L’alliance des plateformes de livraison et des distributeurs alimentaires s’avère stratégique pour les deux types d’acteurs :
– Pour les plateformes : diversification de l’offre au-delà de la restauration. La volonté de développer leur catalogue à l’aide de produits d’épicerie existait déjà avant la crise.
“Notre ambition est de proposer au plus grand nombre une livraison de repas et de produits du quotidien tout en apportant plus de revenus aux commerçants. La pandémie n’a fait que renforcer ces projets”, témoigne Bastien Pahus, directeur général d’Uber Eats France.
– Pour les distributeurs : désengorgement du canal de la livraison à domicile durant la crise.
“Pendant le confinement, ces partenariats ont permis aux distributeurs de répondre à l’explosion de la demande de livraison à domicile, sans investir outre mesure”, informe LSA.

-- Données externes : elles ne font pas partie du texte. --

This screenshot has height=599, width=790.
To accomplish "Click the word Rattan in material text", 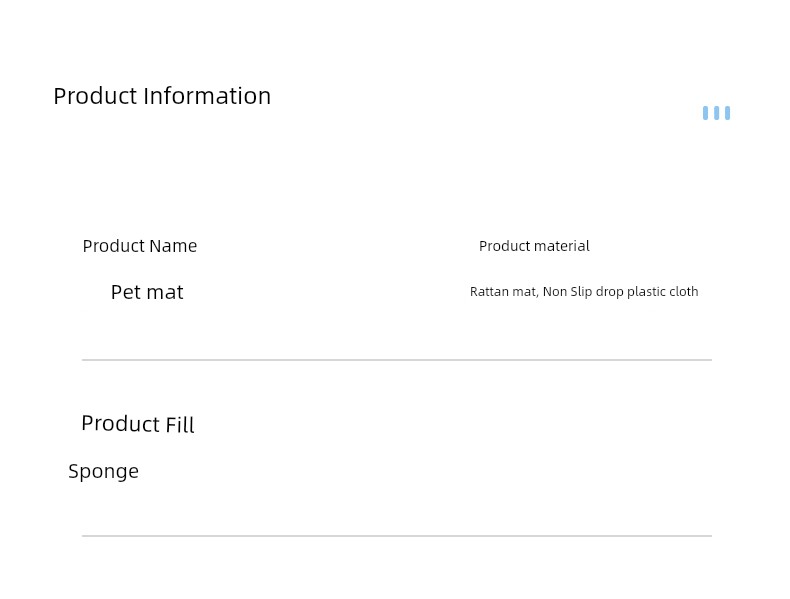I will pyautogui.click(x=489, y=292).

Plus stratégiquement, les enseignes considèrent ces partenariats comme un canal de vente supplémentaire pouvant capter une clientèle nouvelle. “L’appli Uber Eats, ce sont 9 millions de téléchargements. Nous touchons par ce canal un nouveau bassin d’audience, plus jeune, qui démontre une forte appétence pour les offres de prêt-à-manger”, rapporte Amélie Oudéa-Castéra, directrice exécutive transformation digitale, e-commerce et data de Carrefour.

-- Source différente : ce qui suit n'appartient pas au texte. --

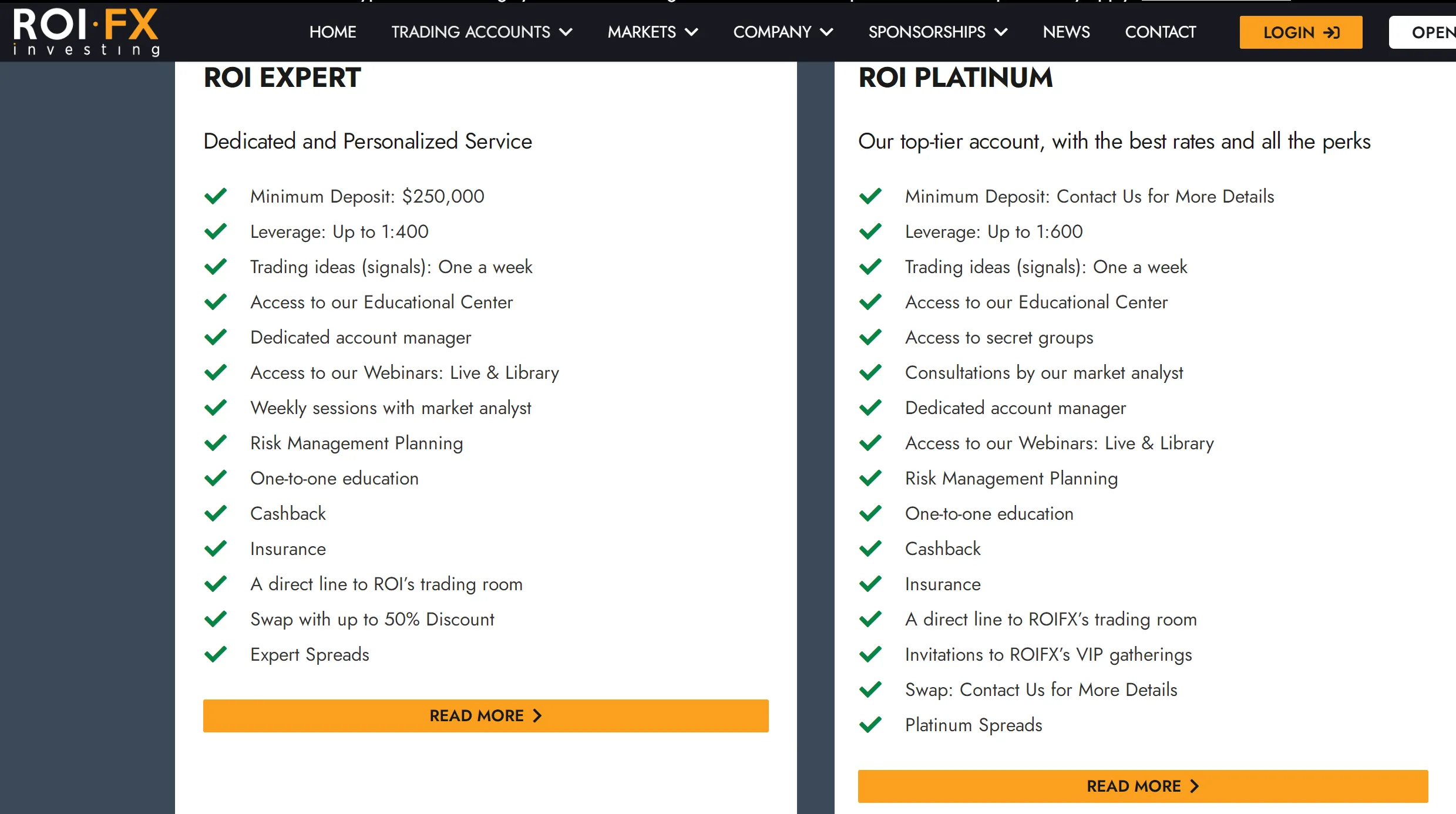Click checkmark next to Swap 50% Discount
This screenshot has width=1456, height=814.
pyautogui.click(x=216, y=619)
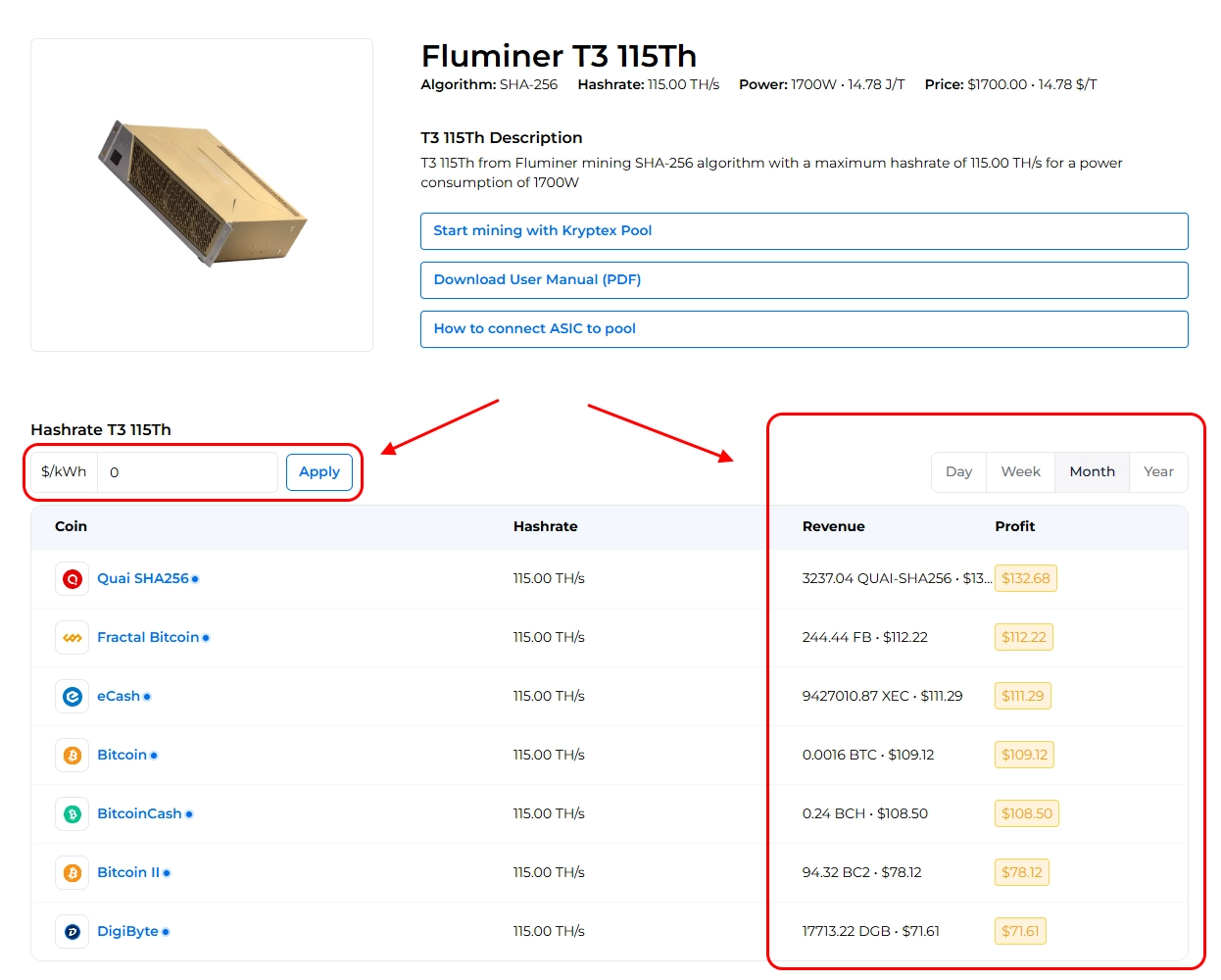The image size is (1221, 980).
Task: Click the $/kWh electricity price input field
Action: [187, 472]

Néanmoins, la question de la rentabilité de ce type d’opération se pose. Les distributeurs ne peuvent pas fixer librement leurs prix sur les plateformes et ils doivent réussir à amortir le coût de la livraison express. Cependant, contrairement aux consommateurs traditionnels, les clients des plateformes de livraison sont habitués à participer aux frais de livraison de repas. Dans ces conditions, la rentabilité de ce mode de délivrance tout comme son succès auprès des consommateurs restent toutefois encore à démontrer.